On July 22, 2025, during the filming of the blind auditions, it was announced that the twenty-ninth season would feature only three coaches for the first time in the show's history. Branded as the "Battle of Champions", all coaches are previous winning coaches. Season 16 winning coach John Legend returned for his eleventh season after a one-season hiatus, four-time winning coach Kelly Clarkson returned for her tenth season after last coaching in the twenty-third season, and three-time winning coach Adam Levine returned for his eighteenth season also after a one-season hiatus. The lineup of coaches was revealed on the show's website. Coaches Michael Bublé, Reba McEntire, Niall Horan, and Snoop Dogg all left the panel for this season.

Carson Daly returns for his twenty-ninth consecutive season as host. Druski joined The Voice as the show's first ever commentator.

=== Battle and knockout advisors ===
The teams' battle advisors and knockouts mega mentors were revealed simultaneously on March 9, 2026, shortly prior to the end of the blind auditions. The battle advisors for this season are Muni Long for Team Legend, former coach Jennifer Hudson for Team Kelly, and Benji Madden for Team Adam. Hudson served as a guest coach to Team Kelly due to Clarkson missing rehearsals following the death of her ex-husband, Brandon Blackstock, to melanoma. The knockouts mega mentors are former coach and In-Season All Star Competition judge CeeLo Green, who mentored Teams Adam and Legend, and previous season's coach Michael Bublé, who was paired with Team Kelly.

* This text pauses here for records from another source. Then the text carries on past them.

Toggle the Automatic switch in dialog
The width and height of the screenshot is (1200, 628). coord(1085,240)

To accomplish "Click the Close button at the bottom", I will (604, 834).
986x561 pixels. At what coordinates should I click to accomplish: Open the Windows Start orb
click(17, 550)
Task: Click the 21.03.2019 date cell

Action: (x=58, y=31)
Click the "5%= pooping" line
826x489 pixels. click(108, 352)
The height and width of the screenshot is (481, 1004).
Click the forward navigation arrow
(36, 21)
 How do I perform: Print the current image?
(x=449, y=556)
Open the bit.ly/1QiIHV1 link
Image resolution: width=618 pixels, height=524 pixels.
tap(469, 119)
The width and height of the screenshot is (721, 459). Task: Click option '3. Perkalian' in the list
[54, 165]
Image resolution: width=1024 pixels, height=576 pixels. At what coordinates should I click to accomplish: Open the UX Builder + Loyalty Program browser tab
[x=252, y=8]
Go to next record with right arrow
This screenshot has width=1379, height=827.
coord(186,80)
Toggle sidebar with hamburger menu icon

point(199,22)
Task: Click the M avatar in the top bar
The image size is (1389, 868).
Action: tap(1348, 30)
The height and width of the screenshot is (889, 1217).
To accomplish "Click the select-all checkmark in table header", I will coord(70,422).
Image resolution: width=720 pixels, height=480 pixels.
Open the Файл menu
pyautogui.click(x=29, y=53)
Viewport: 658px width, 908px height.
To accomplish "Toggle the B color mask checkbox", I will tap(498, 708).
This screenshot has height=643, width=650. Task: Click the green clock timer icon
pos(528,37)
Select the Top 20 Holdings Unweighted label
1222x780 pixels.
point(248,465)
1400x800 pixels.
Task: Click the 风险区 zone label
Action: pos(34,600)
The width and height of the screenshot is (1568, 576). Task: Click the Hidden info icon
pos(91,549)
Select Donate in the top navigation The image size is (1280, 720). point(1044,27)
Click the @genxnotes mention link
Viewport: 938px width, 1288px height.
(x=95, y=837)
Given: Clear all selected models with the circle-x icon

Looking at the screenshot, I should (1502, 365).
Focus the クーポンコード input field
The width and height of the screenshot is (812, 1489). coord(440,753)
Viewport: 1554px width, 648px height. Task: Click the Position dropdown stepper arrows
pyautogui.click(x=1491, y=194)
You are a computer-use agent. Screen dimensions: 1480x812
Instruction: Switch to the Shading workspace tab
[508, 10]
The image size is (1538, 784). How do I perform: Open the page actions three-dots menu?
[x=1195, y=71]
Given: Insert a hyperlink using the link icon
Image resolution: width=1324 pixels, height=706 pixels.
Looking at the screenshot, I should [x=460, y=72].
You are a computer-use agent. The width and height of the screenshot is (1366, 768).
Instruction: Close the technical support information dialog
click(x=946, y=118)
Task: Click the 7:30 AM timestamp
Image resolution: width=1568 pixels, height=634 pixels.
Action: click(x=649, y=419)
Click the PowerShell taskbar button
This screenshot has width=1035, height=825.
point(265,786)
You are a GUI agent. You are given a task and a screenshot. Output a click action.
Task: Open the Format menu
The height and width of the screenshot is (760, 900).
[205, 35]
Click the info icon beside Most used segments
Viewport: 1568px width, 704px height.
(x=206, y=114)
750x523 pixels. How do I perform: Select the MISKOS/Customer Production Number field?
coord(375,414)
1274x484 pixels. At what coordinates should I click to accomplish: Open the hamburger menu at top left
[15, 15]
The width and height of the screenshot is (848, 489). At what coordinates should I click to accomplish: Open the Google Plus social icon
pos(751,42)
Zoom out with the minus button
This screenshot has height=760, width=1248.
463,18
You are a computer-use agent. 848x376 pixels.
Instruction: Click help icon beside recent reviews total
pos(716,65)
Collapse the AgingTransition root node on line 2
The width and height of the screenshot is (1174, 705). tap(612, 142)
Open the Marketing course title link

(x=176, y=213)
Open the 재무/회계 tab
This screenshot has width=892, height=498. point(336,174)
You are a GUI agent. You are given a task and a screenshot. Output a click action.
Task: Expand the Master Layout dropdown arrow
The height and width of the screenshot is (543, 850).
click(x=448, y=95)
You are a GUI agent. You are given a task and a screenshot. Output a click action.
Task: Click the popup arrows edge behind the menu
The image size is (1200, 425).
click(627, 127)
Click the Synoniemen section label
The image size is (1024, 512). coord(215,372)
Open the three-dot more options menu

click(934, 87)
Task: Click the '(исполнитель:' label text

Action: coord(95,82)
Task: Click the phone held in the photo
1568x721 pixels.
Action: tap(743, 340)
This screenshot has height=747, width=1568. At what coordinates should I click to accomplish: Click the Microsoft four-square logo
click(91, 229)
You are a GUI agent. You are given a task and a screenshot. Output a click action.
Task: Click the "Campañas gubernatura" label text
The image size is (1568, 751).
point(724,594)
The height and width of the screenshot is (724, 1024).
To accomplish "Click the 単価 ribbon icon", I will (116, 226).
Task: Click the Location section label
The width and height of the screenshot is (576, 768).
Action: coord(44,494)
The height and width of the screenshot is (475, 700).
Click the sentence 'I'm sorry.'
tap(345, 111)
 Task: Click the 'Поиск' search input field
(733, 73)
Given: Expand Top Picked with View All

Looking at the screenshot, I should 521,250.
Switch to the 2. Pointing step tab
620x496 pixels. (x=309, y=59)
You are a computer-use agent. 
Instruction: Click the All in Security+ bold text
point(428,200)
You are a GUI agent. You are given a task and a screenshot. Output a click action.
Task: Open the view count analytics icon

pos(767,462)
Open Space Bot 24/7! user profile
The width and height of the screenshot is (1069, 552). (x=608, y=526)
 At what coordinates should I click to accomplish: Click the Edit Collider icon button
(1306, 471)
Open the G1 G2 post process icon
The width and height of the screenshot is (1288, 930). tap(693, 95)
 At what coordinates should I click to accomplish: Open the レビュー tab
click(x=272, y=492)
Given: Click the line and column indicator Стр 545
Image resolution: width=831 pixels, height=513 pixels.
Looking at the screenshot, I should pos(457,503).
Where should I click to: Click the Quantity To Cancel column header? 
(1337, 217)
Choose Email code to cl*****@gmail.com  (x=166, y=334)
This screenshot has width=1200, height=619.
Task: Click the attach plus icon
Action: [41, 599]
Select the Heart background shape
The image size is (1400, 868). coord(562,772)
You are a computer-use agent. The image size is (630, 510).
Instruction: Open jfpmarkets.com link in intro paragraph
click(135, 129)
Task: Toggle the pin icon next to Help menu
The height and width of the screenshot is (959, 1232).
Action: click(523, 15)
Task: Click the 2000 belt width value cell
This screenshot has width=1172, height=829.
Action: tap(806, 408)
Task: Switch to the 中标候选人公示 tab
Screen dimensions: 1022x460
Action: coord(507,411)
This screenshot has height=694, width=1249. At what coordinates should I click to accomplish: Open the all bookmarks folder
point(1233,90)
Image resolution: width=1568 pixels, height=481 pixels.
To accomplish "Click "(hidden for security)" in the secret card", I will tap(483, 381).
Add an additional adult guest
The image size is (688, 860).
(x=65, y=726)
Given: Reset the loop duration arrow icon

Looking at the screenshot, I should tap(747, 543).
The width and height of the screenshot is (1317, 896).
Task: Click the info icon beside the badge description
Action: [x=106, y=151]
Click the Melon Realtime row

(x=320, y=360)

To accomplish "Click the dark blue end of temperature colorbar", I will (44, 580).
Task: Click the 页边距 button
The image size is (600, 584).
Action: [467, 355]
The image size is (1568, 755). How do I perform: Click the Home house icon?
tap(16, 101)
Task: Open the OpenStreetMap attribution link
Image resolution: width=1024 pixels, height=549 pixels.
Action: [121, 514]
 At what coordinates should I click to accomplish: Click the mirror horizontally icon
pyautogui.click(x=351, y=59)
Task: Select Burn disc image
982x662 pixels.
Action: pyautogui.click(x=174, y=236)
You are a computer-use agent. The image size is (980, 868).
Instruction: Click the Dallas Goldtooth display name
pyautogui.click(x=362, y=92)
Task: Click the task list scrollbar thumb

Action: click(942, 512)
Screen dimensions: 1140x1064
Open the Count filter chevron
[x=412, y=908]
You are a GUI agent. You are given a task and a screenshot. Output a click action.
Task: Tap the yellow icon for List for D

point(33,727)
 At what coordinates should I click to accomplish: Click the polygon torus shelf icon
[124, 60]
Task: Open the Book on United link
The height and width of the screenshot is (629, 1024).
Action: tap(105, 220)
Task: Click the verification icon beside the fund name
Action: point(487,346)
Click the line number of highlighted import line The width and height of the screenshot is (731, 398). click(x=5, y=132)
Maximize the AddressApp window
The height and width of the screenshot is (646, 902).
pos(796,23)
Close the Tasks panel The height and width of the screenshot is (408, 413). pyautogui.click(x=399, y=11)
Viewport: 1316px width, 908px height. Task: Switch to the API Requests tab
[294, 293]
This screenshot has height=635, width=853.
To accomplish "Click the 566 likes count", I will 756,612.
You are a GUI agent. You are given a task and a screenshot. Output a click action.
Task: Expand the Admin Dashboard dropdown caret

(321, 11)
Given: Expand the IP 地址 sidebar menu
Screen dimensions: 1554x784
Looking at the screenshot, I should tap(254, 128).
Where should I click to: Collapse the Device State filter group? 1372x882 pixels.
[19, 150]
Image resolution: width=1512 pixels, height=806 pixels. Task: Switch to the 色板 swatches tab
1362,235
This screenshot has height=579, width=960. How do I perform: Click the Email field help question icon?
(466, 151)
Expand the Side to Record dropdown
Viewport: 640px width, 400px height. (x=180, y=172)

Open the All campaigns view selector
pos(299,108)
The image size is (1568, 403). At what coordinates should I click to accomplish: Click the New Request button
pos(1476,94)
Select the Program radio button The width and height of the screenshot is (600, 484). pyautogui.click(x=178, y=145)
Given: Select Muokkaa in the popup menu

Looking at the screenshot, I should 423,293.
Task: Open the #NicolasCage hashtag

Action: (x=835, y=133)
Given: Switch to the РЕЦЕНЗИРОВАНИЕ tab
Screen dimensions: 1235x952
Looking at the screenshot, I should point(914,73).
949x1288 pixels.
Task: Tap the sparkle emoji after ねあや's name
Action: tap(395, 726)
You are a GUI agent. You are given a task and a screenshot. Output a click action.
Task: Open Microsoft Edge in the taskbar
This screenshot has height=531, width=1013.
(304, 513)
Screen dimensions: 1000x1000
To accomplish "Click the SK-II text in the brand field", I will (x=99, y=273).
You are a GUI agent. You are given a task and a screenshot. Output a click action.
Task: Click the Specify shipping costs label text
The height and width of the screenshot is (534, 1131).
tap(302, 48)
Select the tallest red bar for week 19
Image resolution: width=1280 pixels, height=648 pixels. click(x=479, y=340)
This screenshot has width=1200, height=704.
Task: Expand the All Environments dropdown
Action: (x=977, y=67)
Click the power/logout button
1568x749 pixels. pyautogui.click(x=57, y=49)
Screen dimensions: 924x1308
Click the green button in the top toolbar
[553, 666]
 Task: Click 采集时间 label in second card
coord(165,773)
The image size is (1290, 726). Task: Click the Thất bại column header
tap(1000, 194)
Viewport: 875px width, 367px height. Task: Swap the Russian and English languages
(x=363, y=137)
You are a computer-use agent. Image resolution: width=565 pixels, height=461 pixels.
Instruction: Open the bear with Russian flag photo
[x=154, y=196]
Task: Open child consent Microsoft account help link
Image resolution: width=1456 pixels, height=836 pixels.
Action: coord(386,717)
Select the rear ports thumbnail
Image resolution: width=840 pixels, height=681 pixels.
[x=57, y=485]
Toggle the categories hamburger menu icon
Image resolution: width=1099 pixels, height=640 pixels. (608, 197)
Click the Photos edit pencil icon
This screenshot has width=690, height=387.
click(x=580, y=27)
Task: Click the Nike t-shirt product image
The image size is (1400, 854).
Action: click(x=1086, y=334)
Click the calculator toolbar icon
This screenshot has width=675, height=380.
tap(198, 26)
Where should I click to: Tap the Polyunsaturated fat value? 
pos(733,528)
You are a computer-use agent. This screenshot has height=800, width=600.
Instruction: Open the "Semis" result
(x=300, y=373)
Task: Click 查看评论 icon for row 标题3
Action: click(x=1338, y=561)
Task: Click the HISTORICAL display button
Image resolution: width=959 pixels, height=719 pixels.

=== Marketing and promotion ===
Shortly prior to the season premiere, the blind auditions of Alexia Jayy, performing Carole King's "(You Make Me Feel Like) A Natural Woman"; and Lucas West, performing Elton John's "Bennie and the Jets", were released online. Later episodes saw the auditions of Mike Steele, JW Griffin, Hunter Jordan, Houston Kelly, and Syd Millevoi released online as a sneak peek for their respective episode.

==Teams==
Teams color key
| | Winner | | | | | | | | Eliminated in the Semifinals |
| | Runner-up | | | | | | | | Eliminated in the Knockouts |
| | Third place | | | | | | | | Stolen in the Battles |
| | Fourth place | | | | | | | | Eliminated in the Battles |

Coaches' teams
| Coach | Top 30 Artists |  |  |  |  |  |
| John Legend |  |  |  |  |  |  |
| Lucas West | Syd Millevoi | KJ Willis | Natasha Blaine | Moses G. | Grace Humphries |
| Mike Steele | Adi Arora | Ashley Marina | Kendra Remedios | AJ Robinson |  |
| Kelly Clarkson |  |  |  |  |  |  |
| Liv Ciara | Mikenley Brown | JW Griffin | Houston Kelly | Jonah Mayor | Abigayle Oakley |
| Tia DuRant | Blaire Elbert | Julia Golden | Aaron LaVigne |  |  |
| Adam Levine |  |  |  |  |  |  |
| Alexia Jayy | Jeremy Keith | Jared Shoemaker | Jaali Boyd | Bay Simpson | Mike Steele |
| Moses G. | Bijou Belle | Aziz Guerra | Hunter Jordan | Drew Russell |  |
Note: Italicized names are artists stolen from another team during the battles (names struck through within former teams). The bold name is the recipient of the "Super Steal".

== Blind auditions ==
The show began with the Blind Auditions on February 23, 2026. In each audition, an artist sings their piece in front of the coaches, whose chairs face the audience. If a coach is interested in working with the artist, they may press their button to face the artist. If only one coach presses the button, the artist automatically becomes part of their team. If multiple coaches turn, they will compete for the artist, who will decide which team they will join. For the first time since the feature was introduced, the "block" buttons were removed this season. This season, each coach ended up with 10 artists by the end of the blind auditions, creating a total of 30 artists advancing to the battles.

Blind auditions color key
| ' | Coach hit his/her "I WANT YOU" button |
| | Artist defaulted to this coach's team |
| | Artist selected to join this coach's team |
| | Artist was eliminated with no coach pressing their button |

=== Episode 1 (February 23) ===
Among this episode's auditionees was Liv Ciara, who previously auditioned unsuccessfully in season 28.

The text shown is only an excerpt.